Yes, I'm not kidding you: uncrippledware (those shiny things we used to call "Compact Discs" way back in the 80's and 90's, the ones with the "CD Audio" Logo, remember?) to be bought on the corner of every street. Sometimes at a slight surcharge, but nevertheless.
So, I bought all the stuff I've been holding myself back from buying at home. Tally for 2004: CD's bought in the NL = 0, CD's bought in the UK = 4.
Is anyone, anyone at all, in the media industry paying any attention? Please?
Anyway, who cares. I've ripped the whole bunch, dragged them to the generic Linux box that streams my music, and stored the carriers in the basement, never ever to be looked at again.

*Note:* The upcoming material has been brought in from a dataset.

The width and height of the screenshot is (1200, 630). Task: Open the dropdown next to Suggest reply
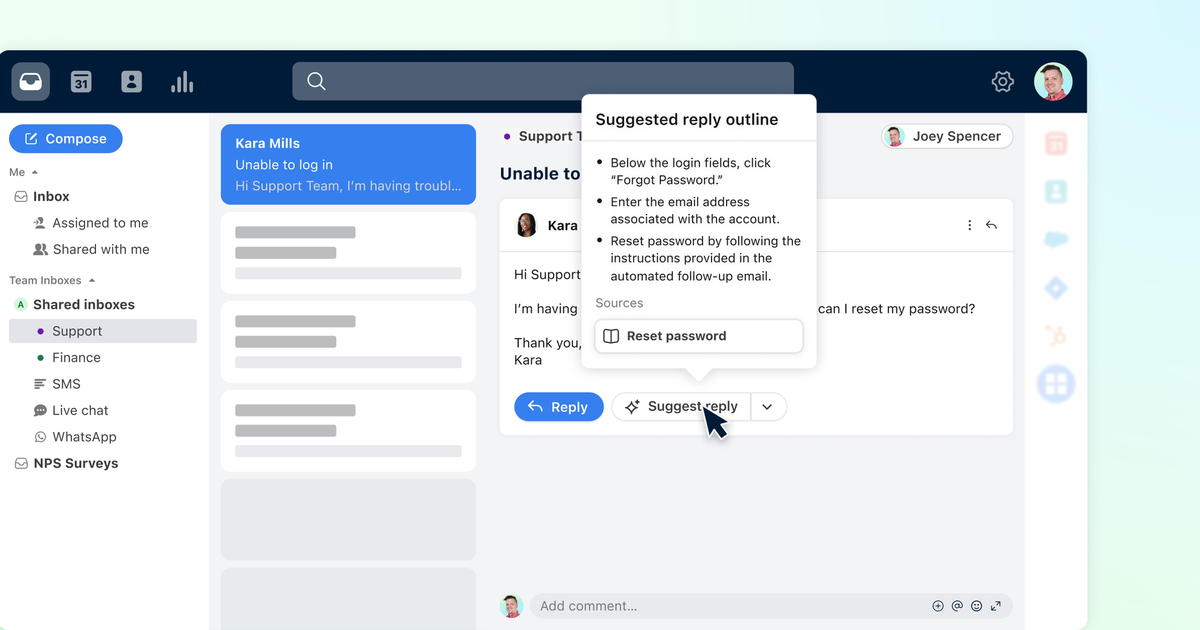click(767, 406)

Back to that Linux box: as of today it streams 5GB of music to two rooms via Fast Ethernet. Next year, l'm going to overhaul it, and it'll stream 40GB over WiFi to the whole house. The year after that, I'm hoping for flat-fee UMTS, and then it'll stream 120GB of stuff to our car and both our mobile phones. Before we get to 2010 I want it to be a 4TB box, and have 500 DVD images stored there full-res.
Do note: this is all present day technology. I could build that 2010 config today, albeit at significant cost. In 2010, it'll be pocket change.
Why does the media industry think I would ever want to go back to juggling discs?